Building on CurateGear 2012, CurateGear 2013: Enabling the Curation of Digital Collection will be another interactive day-long public symposium and will take place on January 9, 2013. It will draw similarly diverse attendees. It has also received support from the IMLS, the Andrew W. Mellon Foundation, and the School of Information and Library Science at the University of North Carolina at Chapel Hill.

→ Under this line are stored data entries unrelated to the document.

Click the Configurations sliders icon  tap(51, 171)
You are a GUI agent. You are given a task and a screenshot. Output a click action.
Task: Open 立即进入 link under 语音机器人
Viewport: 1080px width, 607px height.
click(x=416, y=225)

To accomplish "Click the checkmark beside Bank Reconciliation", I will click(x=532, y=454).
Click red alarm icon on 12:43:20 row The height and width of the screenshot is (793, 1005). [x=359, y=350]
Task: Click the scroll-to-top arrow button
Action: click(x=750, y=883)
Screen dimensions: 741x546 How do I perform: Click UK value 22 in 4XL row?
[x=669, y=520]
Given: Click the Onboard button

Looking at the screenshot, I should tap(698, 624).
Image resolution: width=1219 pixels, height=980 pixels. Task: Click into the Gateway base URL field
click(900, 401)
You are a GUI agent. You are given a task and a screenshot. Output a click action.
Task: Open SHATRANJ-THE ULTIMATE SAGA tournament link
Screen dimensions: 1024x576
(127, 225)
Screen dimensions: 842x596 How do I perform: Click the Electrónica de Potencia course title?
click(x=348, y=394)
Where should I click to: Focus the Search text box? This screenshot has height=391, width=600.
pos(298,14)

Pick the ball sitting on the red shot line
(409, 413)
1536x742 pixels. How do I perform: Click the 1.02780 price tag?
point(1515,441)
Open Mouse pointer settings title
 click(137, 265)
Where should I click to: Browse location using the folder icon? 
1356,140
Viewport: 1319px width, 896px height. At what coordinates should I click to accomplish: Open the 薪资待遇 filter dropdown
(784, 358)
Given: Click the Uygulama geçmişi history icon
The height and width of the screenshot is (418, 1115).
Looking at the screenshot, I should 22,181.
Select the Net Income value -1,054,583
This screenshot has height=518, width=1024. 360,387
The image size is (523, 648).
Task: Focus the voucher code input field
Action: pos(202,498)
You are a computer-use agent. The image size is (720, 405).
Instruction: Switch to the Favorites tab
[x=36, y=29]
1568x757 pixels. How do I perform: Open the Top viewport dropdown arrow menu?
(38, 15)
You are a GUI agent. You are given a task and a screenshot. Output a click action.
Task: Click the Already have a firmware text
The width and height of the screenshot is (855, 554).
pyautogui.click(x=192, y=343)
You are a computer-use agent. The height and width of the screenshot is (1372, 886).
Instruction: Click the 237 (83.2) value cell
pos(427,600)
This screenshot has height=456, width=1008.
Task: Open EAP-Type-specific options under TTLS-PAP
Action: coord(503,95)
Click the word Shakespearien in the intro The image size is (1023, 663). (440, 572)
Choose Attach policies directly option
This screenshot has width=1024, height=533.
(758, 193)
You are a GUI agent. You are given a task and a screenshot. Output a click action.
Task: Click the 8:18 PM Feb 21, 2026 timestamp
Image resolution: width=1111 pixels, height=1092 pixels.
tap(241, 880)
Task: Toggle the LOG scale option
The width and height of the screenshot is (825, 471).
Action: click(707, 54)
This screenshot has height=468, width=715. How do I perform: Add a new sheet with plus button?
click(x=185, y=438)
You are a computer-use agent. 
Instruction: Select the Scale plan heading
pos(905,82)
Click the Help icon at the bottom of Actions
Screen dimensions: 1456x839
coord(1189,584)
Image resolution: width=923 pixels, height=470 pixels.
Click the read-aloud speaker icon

Again focusing on current digital curation tools and methods, it will inform participants but also encourage conversation about the latest worldwide developments in, and applications of, digital curation in diverse professional contexts. Nineteen returning experts will provide updates on their digital curation projects and describe other current work. Five new experts will also contribute to the program: Lisa Gregory, Digital Collections Manager at the State Library of North Carolina; Leslie Johnston, Chief of Repository Development at the Library of Congress; Richard Marciano, Professor at the School of Information and Library Science at the University of North Carolina at Chapel Hill and Director at the Sustainable Archives & Leveraging Technologies group (SALT); Ryan Scherle, Digital Data Repository Architect at Duke University; and Katherine Skinner, Executive Director of the Educopia Institute. To obtain further information on CurateGear 2013, please visit http://ils.unc.edu/digccurr/curategear2013.html, where details will be posted.

 

About the Author

Photo of Alex H. Poole

Alex H. Poole is a third-year doctoral student at the School of Information and Library Science at the University of North Carolina at Chapel Hill. A Fellow on the DigCCurr II Project: Extending an International Digital Curation Curriculum to Doctoral Students and Practitioners, he focuses on digital curation, the digital humanities, and all things archival.

 
Photo of Christopher A. Lee

Christopher A. Lee is Associate Professor at the School of Information and Library Science at the University of North Carolina, Chapel Hill. His primary area of research is the long-term curation of digital collections. He is particularly interested in the professionalization of this work and the diffusion of existing tools and methods into professional practice. Lee edited and provided several chapters to I, Digital: Personal Collections in the Digital Era. He is Principal Investigator of the BitCurator project, which is developing and disseminating open-source digital forensics tools for use by archivists and librarians.

 
Photo of Angela P. Murillo

Angela P. Murillo is a third year doctoral student in the School of Library and Information Science at the University of North Carolina at Chapel Hill. Her research areas include digital curation and preservation, scientific data management, reuse of data, and scientific metadata. She is the project manager and a doctoral fellow of the DigCCurr II Project: Extending an International Digital Curation Curriculum to Doctoral Students and Practitioners, University of North Carolina-Chapel Hill.